Yazının öne çıkan bazı bölümlerini paylaşıyoruz:

“Kırım’ın ayrılmaz bir parçası olduğu Ukrayna’ya iadesi, esas itibarıyla uluslararası hukukun gereğidir.” Türkiye Cumhurbaşkanı Recep Tayyip Erdoğan’ın geçtiğimiz ay Kırım Platformu Zirvesi’nde video mesaj aracılığıyla yaptığı bu çarpıcı yorum, Türk-Rus ilişkilerini yakından takip eden hiç kimseyi şaşırtmayacaktır.

Ancak bu açıklama, Erdoğan’ın Ukrayna’nın egemenliğine verdiği destek ile Rusya’ya karşı yaptırımlara katılmayı reddetmesi arasında kurmaya çalıştığı karmaşık dengeden daha fazlasına işaret ediyor. Bu, Kremlin’in Ukrayna’da batağa saplandığı bir dönemde Türkiye’nin Rusya ile ilişkilerinde sınırları zorlamak için değerlendirmeyi amaçladığı fırsatları gösteriyor.

Hem Suriye’de hem de Güney Kafkasya’da Moskova’nın nüfuzu azalırken Ankara bu boşluğu doldurmaya hazırlanıyor.

Türkiye’nin denge politikası

Rusya’nın Ukrayna’yı işgalinin ardından Türkiye, Temmuz ayında Birleşmiş Milletler’in desteğiyle Ukrayna’ya ait tahıl gemilerinin Odessa’dan yola çıkması için sağladığı anlaşmada da görüldüğü üzere arabuluculuk rolünü üstlendi.

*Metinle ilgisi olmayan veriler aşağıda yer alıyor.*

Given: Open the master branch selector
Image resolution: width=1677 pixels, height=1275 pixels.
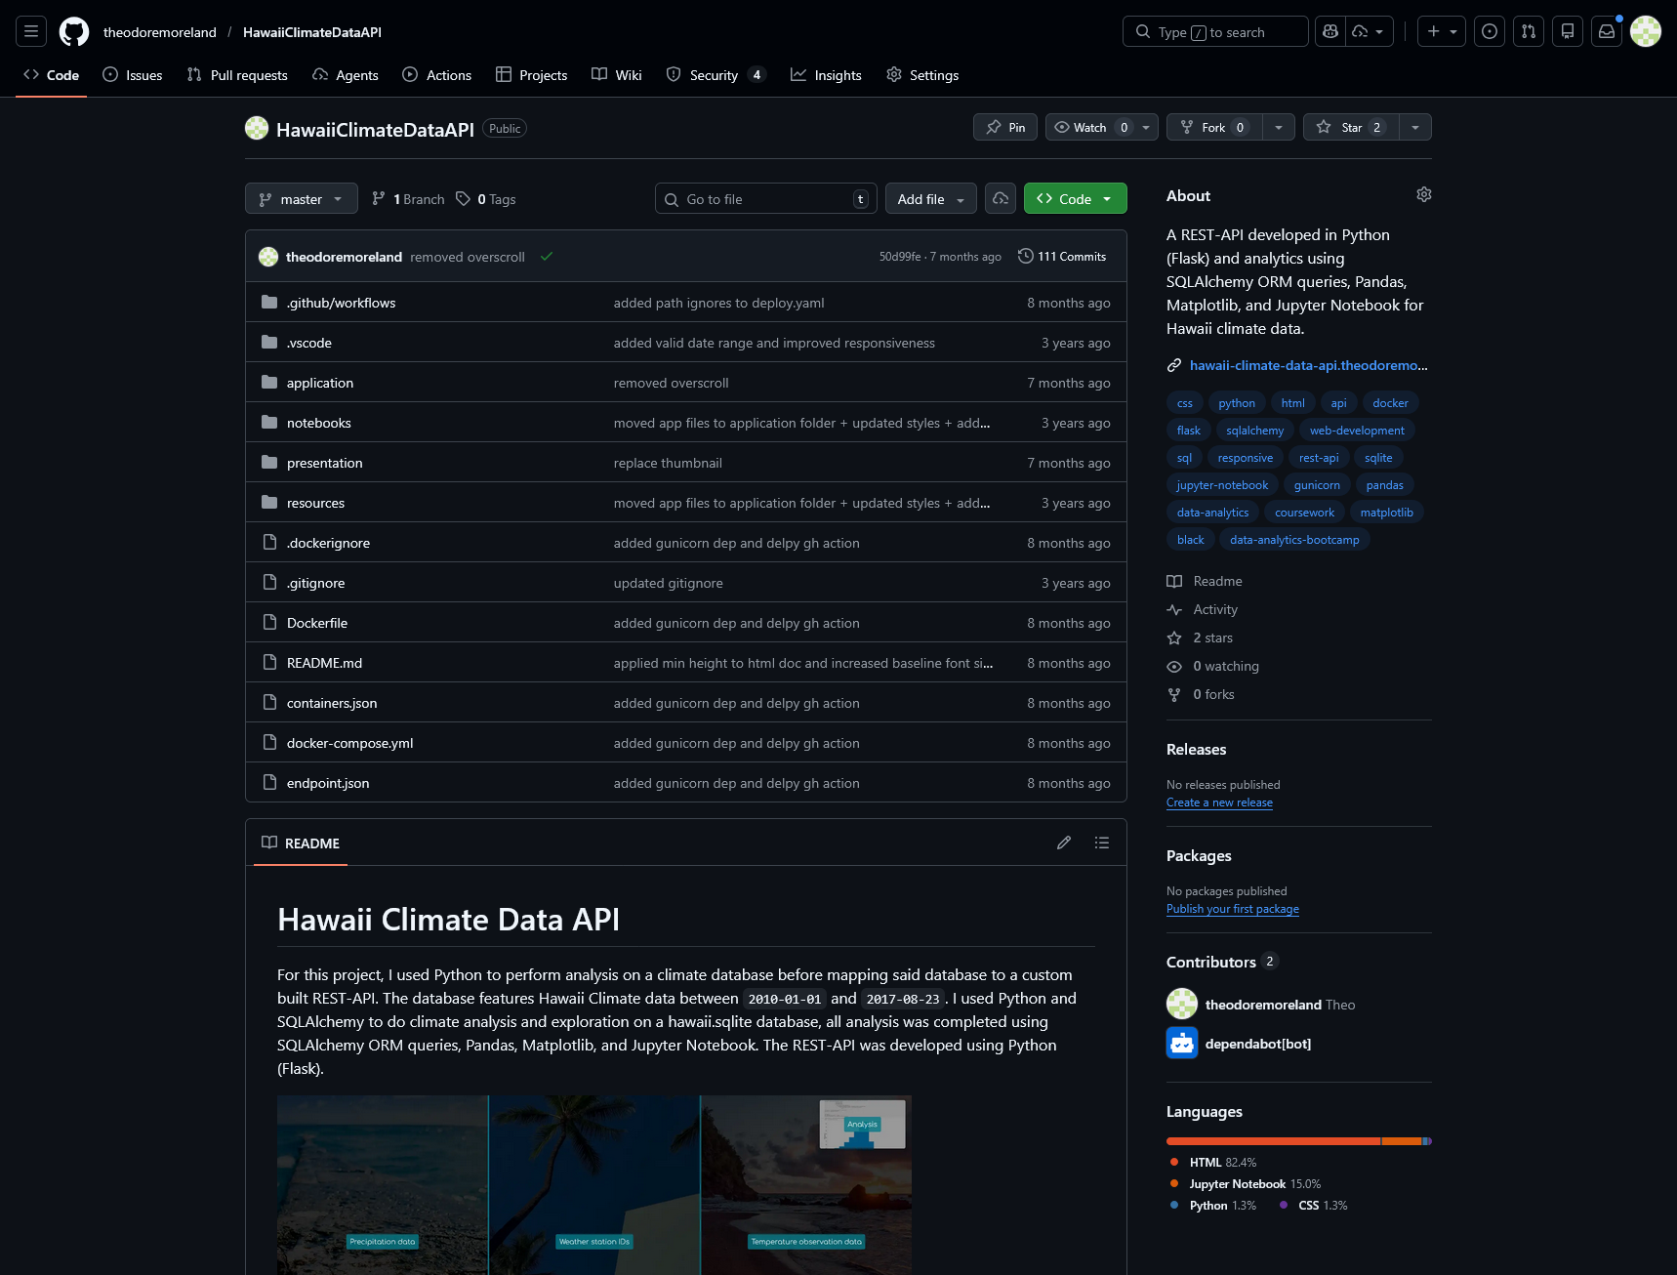Looking at the screenshot, I should 301,198.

Türkiye’nin Rusya ile ticari ilişkileri hızla gelişiyor. Ancak Erdoğan, Türkiye’yi akraba devlet olarak telakki eden Kırım Tatarlarının anavatanı olan Kırım meselesi de dahil olmak üzere Kiev’i desteklemekten vazgeçmedi. Türkiye’nin Ukrayna silahlı kuvvetlerine tedarik ettiği Bayraktar SİHA’ları, Ankara’nın Kiev’e sağladığı askerî desteğin en güçlü sembolü olmaya devam ediyor.

Moskova, Ankara için tehdit mi?

Türkiye, 2008’de Gürcistan’da yaşanan savaştan bu yana Rusya’nın Karadeniz’e doğru genişlemesinden dolayı kendisini tehdit altında hissediyor. Moskova, 1990’ların başında ortaya çıkmaları ile Rusya ve Türkiye’nin daha önce eşi benzeri görülmemiş bir şekilde yakınlaşmasını sağlayan tampon devletler üzerinde adım adım kontrol sağladı.

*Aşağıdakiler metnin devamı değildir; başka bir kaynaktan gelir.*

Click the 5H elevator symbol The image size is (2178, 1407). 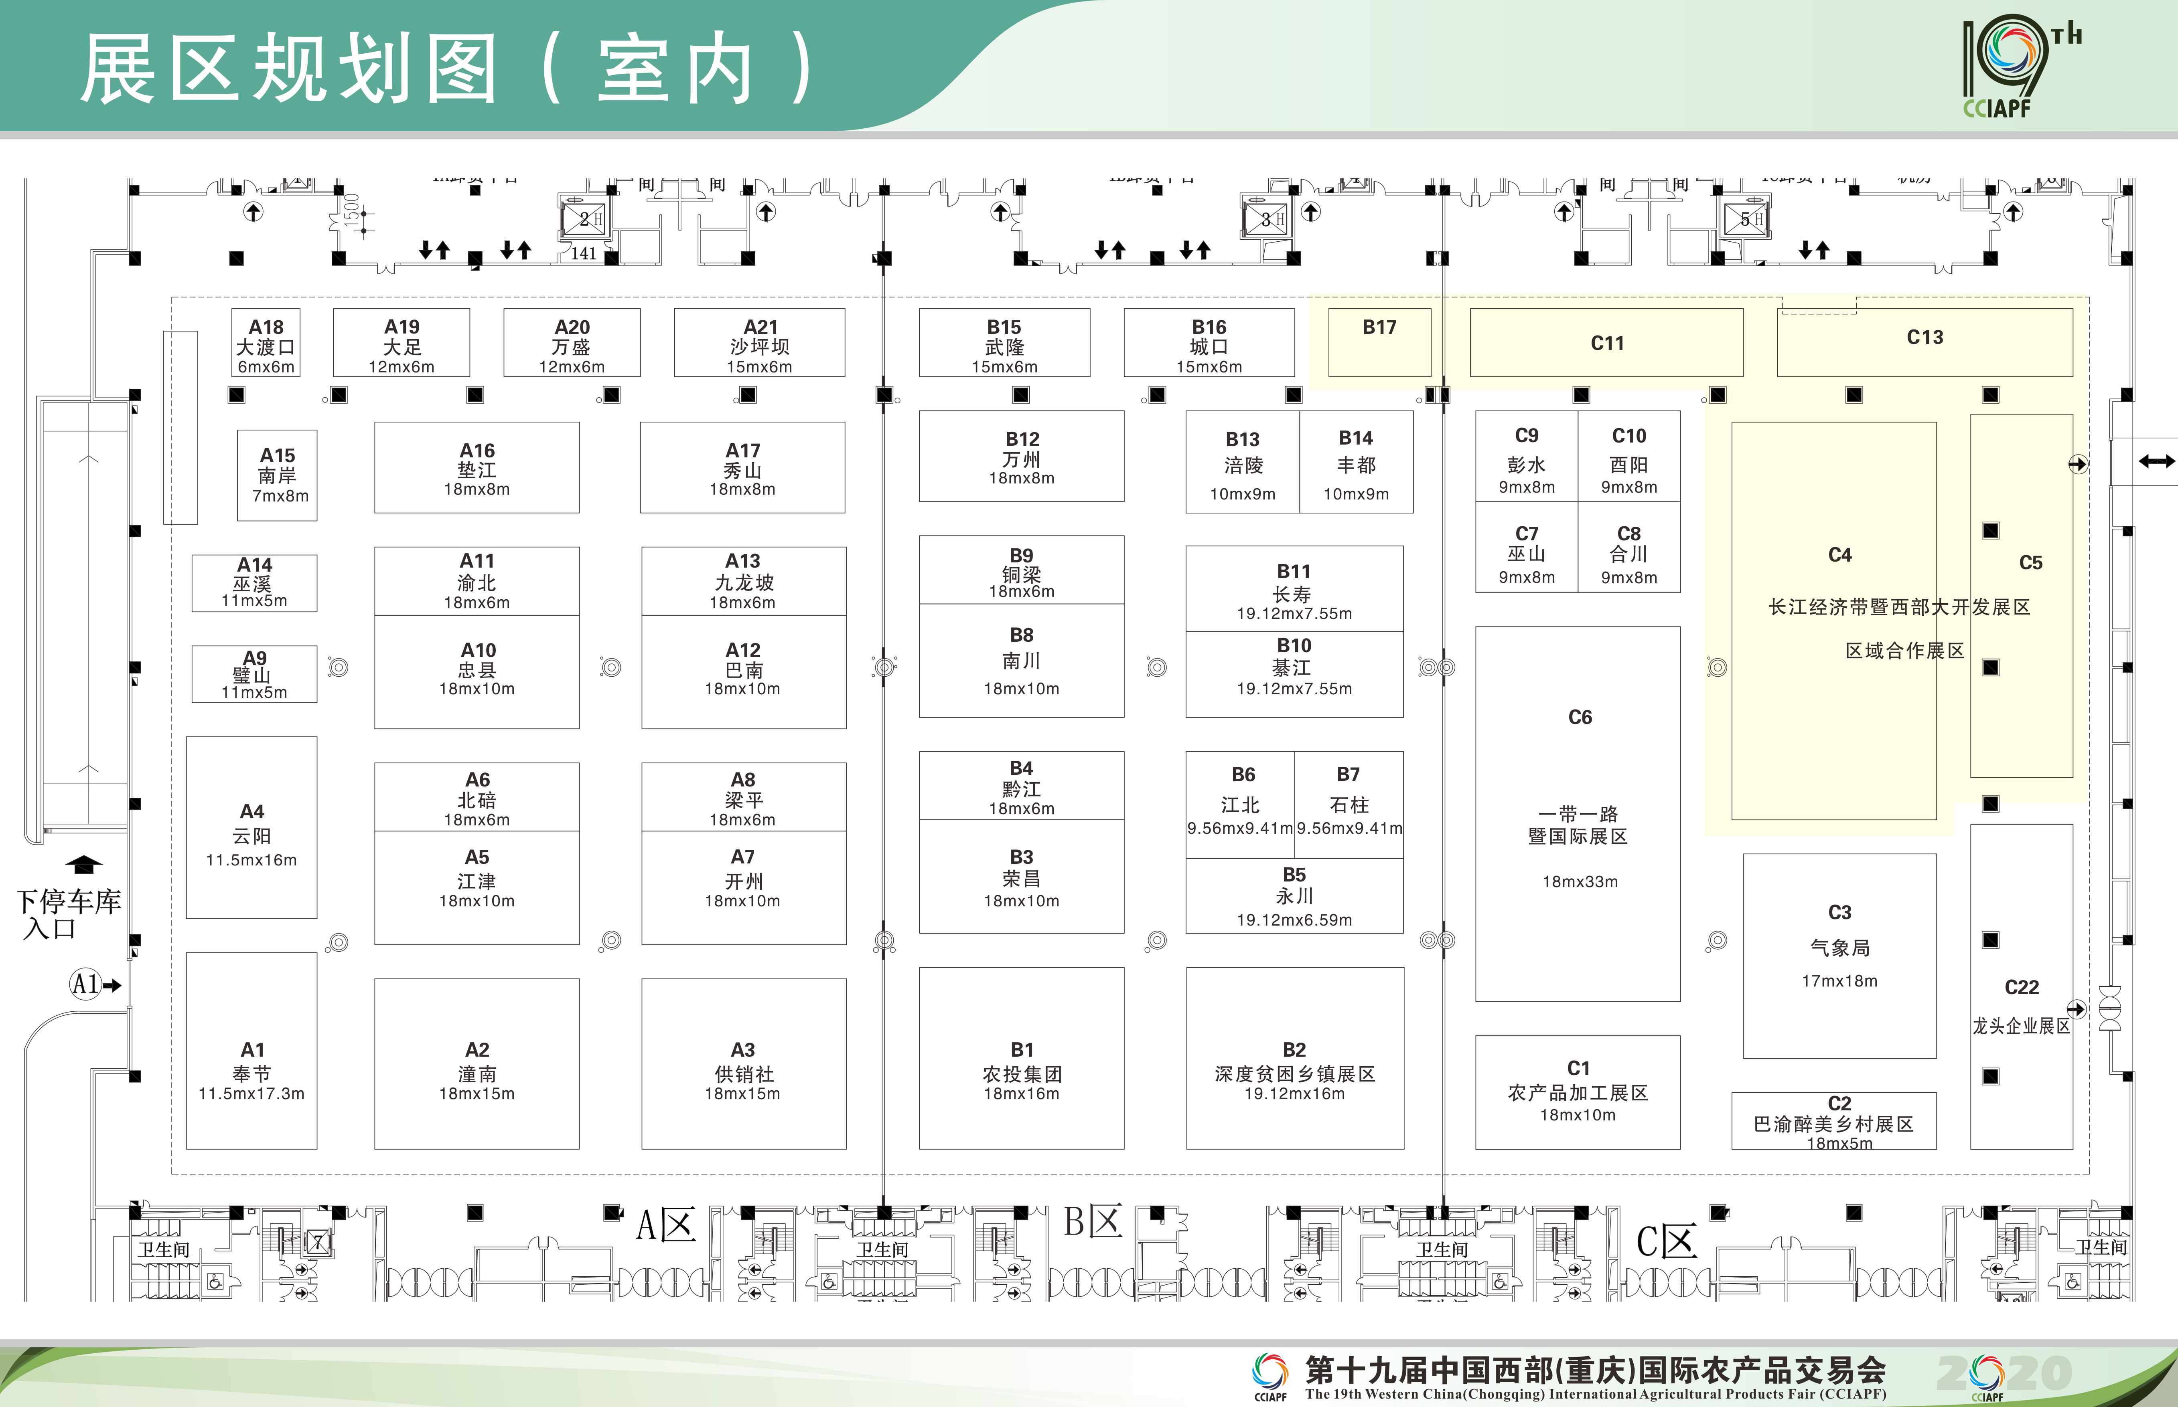coord(1745,219)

Ankara’nın kendisini zayıf hissetmesi, Batılı müttefiklerine duyduğu derin güvensizlik duygusuyla birleşince, emperyalist zihniyetli dev komşusuyla yüzleşmek yerine uzlaşma arayışına girmesine sebep oldu. Ancak aynı zamanda Türkiye, Ukrayna, Gürcistan, Azerbaycan, Romanya ve Moldova gibi Rus rövanşizminden korkan diğer Karadeniz ülkeleriyle de ittifaklar geliştirdi.

Türkiye bir adım daha ileri gider mi?

Türkiye’nin şimdi bir adım daha ileri gitmeye hazır göründüğünü kabul etmek önem taşıyor.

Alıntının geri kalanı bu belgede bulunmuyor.